* Excerpted text *
Add large page support for NNUE weights #3081

skiminki · 2020-08-30T16:46:42Z

Use TT memory functions to allocate memory for the NNUE weights. This
should provide a small speed-up on systems where large pages are not
automatically used.

Further, since we now have wrapper for std::aligned_alloc() for NNUE, we
can simplify the TT memory management a bit, since we no longer need to
store separate pointers to the table and the underlying allocation.

No functional change.

STC: https://tests.stockfishchess.org/tests/view/5f66595823a84a47b9036fba
LLR: 2.94 (-2.94,2.94) {-0.25,1.25}
Total: 14896 W: 1854 L: 1686 D: 11356
Ptnml(0-2): 65, 1224, 4742, 1312, 105

skiminki · 2020-08-30T16:48:42Z

I'd like to get CI checks first before submitting any fishtest runs. On my box, I measured a 1-2% speedup.

src/misc.cpp

src/nnue/evaluate_nnue.cpp

src/misc.cpp

skiminki · 2020-09-20T12:43:21Z

CI for Windows passed, so I guess we're ok in that front. CI has already passed for the patches without the Windows patch.

If the patches look ok, I'd assume that STC does not need to get rerun? Should we still run LTC? If so, I'll include all 3 patches in that run to get regression coverage also over the TT mem alloc simplification.

vondele · 2020-09-20T13:01:49Z

I don't think another LTC run is needed for this non-functional speedup. I've verified a speedup also locally.

I need to check this runs fine under wine and cross compiles to android, but otherwise I think this can be merged in the next round.

Can you squash all commits to one?

skiminki · 2020-09-20T13:07:30Z

Sure, I'll squash a bit later today.

* Information shown *
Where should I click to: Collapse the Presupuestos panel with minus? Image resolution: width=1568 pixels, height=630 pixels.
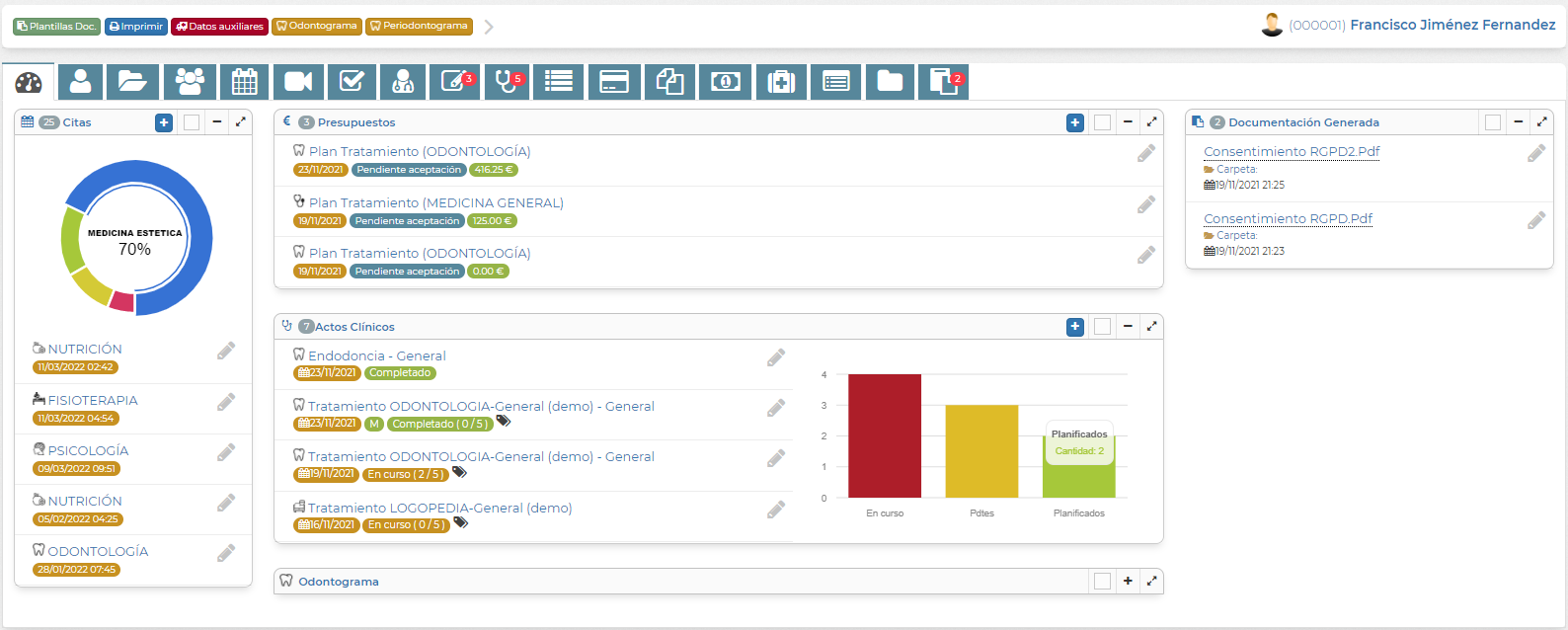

* Given task 1 *
Return the pull request thread on NNUE large page support from "skiminki · 2020-09-20T12:43:21Z" to "the next round.".
* Given task 2 *
In the pull request thread on NNUE large page support, what did vondele say still needed checking before the change could be merged?
* Given task 3 *
Extend the pull request thread on NNUE large page support beyond its final comment.

* Result 1 *
skiminki · 2020-09-20T12:43:21Z

CI for Windows passed, so I guess we're ok in that front. CI has already passed for the patches without the Windows patch.

If the patches look ok, I'd assume that STC does not need to get rerun? Should we still run LTC? If so, I'll include all 3 patches in that run to get regression coverage also over the TT mem alloc simplification.

vondele · 2020-09-20T13:01:49Z

I don't think another LTC run is needed for this non-functional speedup. I've verified a speedup also locally.

I need to check this runs fine under wine and cross compiles to android, but otherwise I think this can be merged in the next round.

* Result 2 *
That it runs fine under wine and cross compiles to android.

* Result 3 *
Use TT memory functions to allocate memory for the NNUE weights. This should provide a small speed-up on systems where large pages are not automatically used, including Windows and some Linux distributions. Further, since we now have a wrapper for std::aligned_alloc(), we can simplify the TT memory management a bit: - We no longer need to store separate pointers to the hash table and its underlying memory allocation. - We also get to merge the Linux-specific and default implementations of aligned_ttmem_alloc(). Finally, we'll enable the VirtualAlloc code path with large page support also for Win32. STC: https://tests.stockfishchess.org/tests/view/5f66595823a84a47b9036fba LLR: 2.94 (-2.94,2.94) {-0.25,1.25} Total: 14896 W: 1854 L: 1686 D: 11356 Ptnml(0-2): 65, 1224, 4742, 1312, 105 No functional change.

skiminki · 2020-09-20T13:40:46Z

git diff e5f433e 575a1d0 is empty.

snicolet · 2020-09-20T18:41:42Z

With the completed patch, it seems strange to use the type TtmemPtr for the network allocation, since the net is not at all related to the transposition table.

One possibility would be to use the following renaming:

aligned_ttmem_alloc ---> aligned_large_page_alloc
aligned_ttmem_free ---> aligned_large_page_free
TtmemPtr ---> LargePagePtr

The comments before aligned_large_page_alloc() in misc.cpp would be sufficient to indicate that this function [...] will return suitably aligned memory, if possible using large pages.

snicolet · 2020-09-20T19:01:49Z

src/nnue/evaluate_nnue.cpp

+  template <typename T>
+  void Initialize(TtmemPtr<T>& pointer) {
+
+    static_assert(alignof(T) <= 4096, "Ensure aligned_ttmem_alloc gives big enough alignment");


I don't understand the comment of the assert, did you mean the reverse comparison alignof(T) >= 4096 ?

And by the way, what happens on systems without large page supports? Will the assert fail on such systems?

I suppose the text could have been worded better. aligned_ttmem_alloc() allocates memory that is aligned by 4096 or more--it's in the contract and all the variants implement it so (Linux gives 2MB, Windows gives 4kB/2MB depending on big page support, others give 4kB). Here we simply do a build-time check that type T has an alignment requirement of at most 4096.

The static_assert would fail in the following case, for instance:

struct alignas(8192) BigStruct { uint8_t some_data_that_needs_8192_alignment[1048576]; }; TtmemPtr<BigStruct> bigData; Initialize(bigData); // static assert triggered here, since BigStruct type needs more alignment than aligned_ttmem_alloc() guarantees.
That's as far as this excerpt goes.